UK Police Officers with criminal convictions

It was always my understanding that to be a Police Officer you could not have a criminal conviction at time of application and that anyone who incurred one during their service would likely be dismissed from the post.

Today, we find out that at least one force has (and presumably still does) employed officers who have a range of criminal convictions from assault to theft and benefits fraud to firearms convictions.

The story is reported on in Portsmouth Today.

I'm sure that on occasion there might be exceptional circumstances but by and large, do not feel the law should be upheld by convicted criminals. I'm not one and I could not recognise or accept the authority of a criminal in a uniform, could you?

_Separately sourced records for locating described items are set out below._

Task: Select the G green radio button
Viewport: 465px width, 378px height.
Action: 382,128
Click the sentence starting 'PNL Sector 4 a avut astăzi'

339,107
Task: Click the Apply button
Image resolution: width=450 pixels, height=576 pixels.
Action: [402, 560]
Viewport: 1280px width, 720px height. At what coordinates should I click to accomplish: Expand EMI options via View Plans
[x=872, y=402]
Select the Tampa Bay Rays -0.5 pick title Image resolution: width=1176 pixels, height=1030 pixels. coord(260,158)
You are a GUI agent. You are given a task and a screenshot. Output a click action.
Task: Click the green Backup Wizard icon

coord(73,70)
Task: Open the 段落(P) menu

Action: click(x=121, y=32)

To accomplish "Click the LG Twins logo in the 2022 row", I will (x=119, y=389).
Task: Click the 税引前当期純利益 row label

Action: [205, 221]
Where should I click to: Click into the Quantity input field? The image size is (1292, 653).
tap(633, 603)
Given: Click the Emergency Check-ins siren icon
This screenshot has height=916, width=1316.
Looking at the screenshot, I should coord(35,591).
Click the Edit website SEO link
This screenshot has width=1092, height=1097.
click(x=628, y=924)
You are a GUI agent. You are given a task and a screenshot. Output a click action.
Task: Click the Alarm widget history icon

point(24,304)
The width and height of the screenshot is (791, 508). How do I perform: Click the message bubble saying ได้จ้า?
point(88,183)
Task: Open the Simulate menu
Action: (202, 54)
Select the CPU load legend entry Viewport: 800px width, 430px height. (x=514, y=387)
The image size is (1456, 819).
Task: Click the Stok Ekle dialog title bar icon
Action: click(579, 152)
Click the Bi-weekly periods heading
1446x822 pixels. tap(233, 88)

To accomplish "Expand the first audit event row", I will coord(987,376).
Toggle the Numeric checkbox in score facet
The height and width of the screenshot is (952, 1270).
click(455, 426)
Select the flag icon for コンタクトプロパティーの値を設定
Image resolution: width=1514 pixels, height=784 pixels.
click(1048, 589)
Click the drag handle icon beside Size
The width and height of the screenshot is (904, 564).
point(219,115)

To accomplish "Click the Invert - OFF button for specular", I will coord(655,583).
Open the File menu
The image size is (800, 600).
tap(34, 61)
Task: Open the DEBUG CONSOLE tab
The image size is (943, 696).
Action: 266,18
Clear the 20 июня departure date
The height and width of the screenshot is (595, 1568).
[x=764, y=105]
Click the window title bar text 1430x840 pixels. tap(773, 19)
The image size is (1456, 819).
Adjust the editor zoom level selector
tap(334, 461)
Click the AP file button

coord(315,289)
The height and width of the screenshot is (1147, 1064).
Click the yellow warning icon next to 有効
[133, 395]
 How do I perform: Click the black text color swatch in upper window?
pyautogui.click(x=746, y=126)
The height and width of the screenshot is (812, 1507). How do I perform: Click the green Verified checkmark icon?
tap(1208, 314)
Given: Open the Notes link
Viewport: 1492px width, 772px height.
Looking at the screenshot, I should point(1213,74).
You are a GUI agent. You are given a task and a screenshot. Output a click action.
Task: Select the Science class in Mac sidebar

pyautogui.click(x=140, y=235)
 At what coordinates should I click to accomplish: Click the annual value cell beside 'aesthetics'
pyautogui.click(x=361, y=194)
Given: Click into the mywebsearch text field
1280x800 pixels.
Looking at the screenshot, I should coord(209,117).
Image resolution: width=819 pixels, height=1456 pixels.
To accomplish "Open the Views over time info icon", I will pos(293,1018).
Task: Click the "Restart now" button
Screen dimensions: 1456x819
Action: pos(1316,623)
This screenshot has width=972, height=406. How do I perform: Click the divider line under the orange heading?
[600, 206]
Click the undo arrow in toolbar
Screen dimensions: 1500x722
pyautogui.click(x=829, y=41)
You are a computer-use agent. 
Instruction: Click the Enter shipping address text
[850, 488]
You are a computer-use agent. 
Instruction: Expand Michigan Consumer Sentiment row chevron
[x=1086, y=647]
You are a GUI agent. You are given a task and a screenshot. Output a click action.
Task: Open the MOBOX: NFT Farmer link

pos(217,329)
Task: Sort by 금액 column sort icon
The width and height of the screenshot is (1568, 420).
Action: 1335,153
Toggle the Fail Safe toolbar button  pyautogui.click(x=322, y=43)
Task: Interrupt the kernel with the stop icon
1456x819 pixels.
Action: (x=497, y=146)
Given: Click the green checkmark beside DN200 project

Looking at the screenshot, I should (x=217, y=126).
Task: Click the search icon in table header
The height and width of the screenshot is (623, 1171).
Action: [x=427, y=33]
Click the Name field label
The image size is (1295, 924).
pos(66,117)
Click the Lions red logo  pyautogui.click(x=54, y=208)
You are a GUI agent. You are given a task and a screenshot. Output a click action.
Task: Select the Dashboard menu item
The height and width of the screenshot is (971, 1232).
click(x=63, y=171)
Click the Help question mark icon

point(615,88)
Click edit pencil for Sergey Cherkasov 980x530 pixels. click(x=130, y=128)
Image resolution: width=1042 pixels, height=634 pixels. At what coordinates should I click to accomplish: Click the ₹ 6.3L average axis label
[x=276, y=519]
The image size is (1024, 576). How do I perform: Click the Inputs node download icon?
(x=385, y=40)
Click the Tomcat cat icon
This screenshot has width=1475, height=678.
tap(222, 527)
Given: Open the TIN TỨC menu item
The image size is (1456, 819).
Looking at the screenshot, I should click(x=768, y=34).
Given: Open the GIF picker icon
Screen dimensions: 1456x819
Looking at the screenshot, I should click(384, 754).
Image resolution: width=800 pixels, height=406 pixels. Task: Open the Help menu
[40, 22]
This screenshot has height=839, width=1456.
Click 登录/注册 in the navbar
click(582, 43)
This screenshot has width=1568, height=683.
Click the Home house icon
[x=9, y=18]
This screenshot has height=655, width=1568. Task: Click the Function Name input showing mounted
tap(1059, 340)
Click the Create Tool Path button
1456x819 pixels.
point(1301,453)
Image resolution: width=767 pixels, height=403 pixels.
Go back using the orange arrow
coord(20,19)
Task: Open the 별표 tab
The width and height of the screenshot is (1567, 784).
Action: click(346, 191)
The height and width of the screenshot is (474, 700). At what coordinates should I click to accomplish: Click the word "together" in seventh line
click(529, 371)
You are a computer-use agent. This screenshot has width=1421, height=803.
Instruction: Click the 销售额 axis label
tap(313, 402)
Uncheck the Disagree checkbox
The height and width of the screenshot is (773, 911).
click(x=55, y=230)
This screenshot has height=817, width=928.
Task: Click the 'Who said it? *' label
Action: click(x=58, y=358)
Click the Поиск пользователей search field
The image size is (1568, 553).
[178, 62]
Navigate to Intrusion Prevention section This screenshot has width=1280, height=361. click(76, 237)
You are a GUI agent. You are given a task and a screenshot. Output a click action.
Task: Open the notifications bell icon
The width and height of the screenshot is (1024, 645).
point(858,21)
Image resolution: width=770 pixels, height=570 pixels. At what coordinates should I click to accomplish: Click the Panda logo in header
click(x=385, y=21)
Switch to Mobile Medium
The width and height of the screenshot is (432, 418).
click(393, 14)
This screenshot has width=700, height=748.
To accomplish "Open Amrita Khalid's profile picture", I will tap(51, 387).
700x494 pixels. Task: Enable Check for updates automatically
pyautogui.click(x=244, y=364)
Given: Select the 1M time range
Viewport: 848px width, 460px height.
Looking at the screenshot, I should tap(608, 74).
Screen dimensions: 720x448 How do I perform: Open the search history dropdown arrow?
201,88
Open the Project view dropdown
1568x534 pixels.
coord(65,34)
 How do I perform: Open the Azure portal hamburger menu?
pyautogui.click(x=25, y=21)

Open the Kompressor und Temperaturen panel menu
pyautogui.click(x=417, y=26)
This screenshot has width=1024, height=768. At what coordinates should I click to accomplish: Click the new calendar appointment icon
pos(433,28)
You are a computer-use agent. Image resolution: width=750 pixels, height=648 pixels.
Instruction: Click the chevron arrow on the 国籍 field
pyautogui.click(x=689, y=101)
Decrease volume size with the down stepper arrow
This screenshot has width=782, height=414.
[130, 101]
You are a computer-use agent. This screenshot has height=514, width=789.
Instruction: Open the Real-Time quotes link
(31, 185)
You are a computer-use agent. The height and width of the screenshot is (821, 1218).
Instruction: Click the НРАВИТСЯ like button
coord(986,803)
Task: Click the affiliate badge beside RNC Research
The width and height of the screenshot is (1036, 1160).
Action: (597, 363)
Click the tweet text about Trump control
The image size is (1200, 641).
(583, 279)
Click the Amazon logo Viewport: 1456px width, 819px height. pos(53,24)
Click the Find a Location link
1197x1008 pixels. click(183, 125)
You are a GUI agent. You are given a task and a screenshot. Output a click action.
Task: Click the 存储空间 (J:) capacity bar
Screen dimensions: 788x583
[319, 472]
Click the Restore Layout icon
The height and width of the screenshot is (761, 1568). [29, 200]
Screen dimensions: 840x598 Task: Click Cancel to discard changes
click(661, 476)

Perhaps it is time for a campaign of FOIA requests to UK forces to see just how widespread this is?

Friday, November 14, 2008

Gordon Brown on "Baby P"

PM Gordon Brown has denied his government are passing the buck in the tragic case of "Baby P".

His spokesman said

"There is an appropriate body for complaints regarding social care

"It is right that complaints should be directed to the Commission for Social Care Inspection to take appropriate action."

I'm sure that baby would agree had it become old enough to know the difference.

As it stands, a whistleblower alerted a number of Ministers of the situation in Harringey and were just bounced around difference organisations instead of someone realising the significance and taking ownership.

Quite frankly these despicable people have blood on their hands today.

Anyone working in industry knows that taking ownership of issues as they arise is critical. Why do ministers (elected to serve) not share in this?

And now, the cold hearted PM dismisses criticism by hiding behind process and procedure.

Nice to know how caring the state is.

Prince Charles, Birthday and succession

It's been a long time since i've updated this blog. Apologies for any return visitors. A lot has been going on over the last 12 months!

Today is Prince Charles 60th Birthday.

British media is full of discussion about whether he should or should not take the crown upon the death of The Queen.

People misunderstand the constitutional position, Charles WILL be king providing he does not die first or abdicate. William is NOT next in line and has no business taking the crown in lieu of his father.

But I think the biggest issue in this is simple: The UK does not have an elected head of state, there is no say in this matter for the public. This is not democratic, this is not the way a 21st Century nation should conduct itself.

As a republican, I appreciate the history of our Royal family but believe firmly that they are very much a relic of the past. The time has come for an elected head of state with powers similar to those of the US President. We need a figurehead we can believe in, someone who is selected by the people, not birth.

The only arguments I've heard to retain the Monarchy are:

They attract tourists

Is that really a good reason to have an unelected head of state? Someone offered immense privilege by birth, not merit?

I believe the tourists would still come and would have greater access to our historical buildings and sites.

Who would be head of state instead?

Surely this is an issue for the electorate? If this was open to anyone then this country has some of the greatest minds in the world. Could be someone from any walk of life.

Of course, if we were to abolish the Monarchy, this would be one of the greatest constitutional changes in our history, perhaps it would be time to create a written constitution giving us rights that have been rode roughshod over in the last decade or so.

Ultimately though, this won't happen any time soon. The political will just isn't there. I dare say that when the Queen is gone and we're looking at Charles as King, questions will start to be asked. Lets hope so.